Chemical Reaction and Hydrodynamic Science Issues for Gas-Nonferrous Liquid Metal Reactions

The phenomena of gas-molten metal reactions for the production of metal matrix composites consist typically of a combination of one or more gas transport steps and a liquid gas reaction step. Reaction products include such strength enhancers, grain refiners, or high thermal conductivity phases as TiC, AIN, SIC, Si3N4, TiN in aluminum alloys. Nitrides, carbides and oxides can be produced at various volume fractions and in fairly fine sizes (500 am to 5 um) in laboratory melts by Reactive Gas Injection method (RGI). Gas injection methodology to produce the reinforcements is attractive because it can potentially be scaled to production scales in excess of 10,000 kg/h. For continuous production, the reactant molten metal can be continuously fed into the .crucible where the reactive gas is injected. The molten metal phase reactant may also be involved in a controlling transport step, depending on its concentration and viscosity. It is well known that the reaction product reinforcement size and shape of these phases have significant impact on the physical, mechanical and thermal properties.
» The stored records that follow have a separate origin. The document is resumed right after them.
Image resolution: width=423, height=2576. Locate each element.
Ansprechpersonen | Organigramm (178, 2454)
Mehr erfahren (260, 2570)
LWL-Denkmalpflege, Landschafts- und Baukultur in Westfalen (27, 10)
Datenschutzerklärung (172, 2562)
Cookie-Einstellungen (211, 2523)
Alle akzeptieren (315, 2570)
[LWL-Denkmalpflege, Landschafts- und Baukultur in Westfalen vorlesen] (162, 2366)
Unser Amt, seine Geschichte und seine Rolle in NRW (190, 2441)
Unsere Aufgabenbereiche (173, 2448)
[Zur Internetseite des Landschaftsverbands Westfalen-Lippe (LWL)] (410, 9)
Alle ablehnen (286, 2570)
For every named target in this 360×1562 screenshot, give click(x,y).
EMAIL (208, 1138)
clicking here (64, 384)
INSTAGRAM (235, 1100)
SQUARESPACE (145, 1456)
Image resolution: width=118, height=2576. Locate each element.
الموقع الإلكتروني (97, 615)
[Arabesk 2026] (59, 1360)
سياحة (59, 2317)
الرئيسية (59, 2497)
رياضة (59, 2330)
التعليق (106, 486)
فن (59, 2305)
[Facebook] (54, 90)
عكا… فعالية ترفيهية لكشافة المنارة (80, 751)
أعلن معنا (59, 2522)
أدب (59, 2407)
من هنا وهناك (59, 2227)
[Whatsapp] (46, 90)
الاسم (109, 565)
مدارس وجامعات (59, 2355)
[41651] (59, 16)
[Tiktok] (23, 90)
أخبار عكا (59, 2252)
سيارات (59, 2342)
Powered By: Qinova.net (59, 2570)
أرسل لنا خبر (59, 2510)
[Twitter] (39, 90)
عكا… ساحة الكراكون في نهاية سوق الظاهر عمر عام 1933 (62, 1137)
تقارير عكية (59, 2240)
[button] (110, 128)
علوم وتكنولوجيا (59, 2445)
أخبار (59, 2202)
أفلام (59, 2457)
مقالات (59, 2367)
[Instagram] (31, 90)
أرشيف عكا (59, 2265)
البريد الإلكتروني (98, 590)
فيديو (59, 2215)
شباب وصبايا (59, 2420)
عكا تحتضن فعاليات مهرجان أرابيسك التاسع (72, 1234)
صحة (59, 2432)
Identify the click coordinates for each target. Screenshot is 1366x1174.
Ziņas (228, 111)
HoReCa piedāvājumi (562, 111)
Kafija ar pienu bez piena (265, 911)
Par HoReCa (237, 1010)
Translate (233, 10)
The current state of knowledge is unable to predict the kinetics and growth of solid reaction products obtained. The primary goal is to develop a fundamental framework for the understanding and prediction of the particle size in such reaction systems. In addition, the role of gas transport, liquid hydrodynamics and decomposition are important issues. A reaction-transport model is being developed using a reaction, transport, and thermodynamic framework, both at macro and at atomistic level to assess gas - liquid interactions.